What needs to be done
Each line below is to be copied exactly as it appears.
┌────────
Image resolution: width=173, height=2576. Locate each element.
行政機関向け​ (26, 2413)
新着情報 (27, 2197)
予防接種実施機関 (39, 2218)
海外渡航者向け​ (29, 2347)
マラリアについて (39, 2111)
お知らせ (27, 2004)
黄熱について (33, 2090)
└────────
Answer section
Image resolution: width=173, height=2576. Locate each element.
行政機関向け​ (26, 2413)
新着情報 (27, 2197)
予防接種実施機関 (39, 2218)
海外渡航者向け​ (29, 2347)
マラリアについて (39, 2111)
お知らせ (27, 2004)
黄熱について (33, 2090)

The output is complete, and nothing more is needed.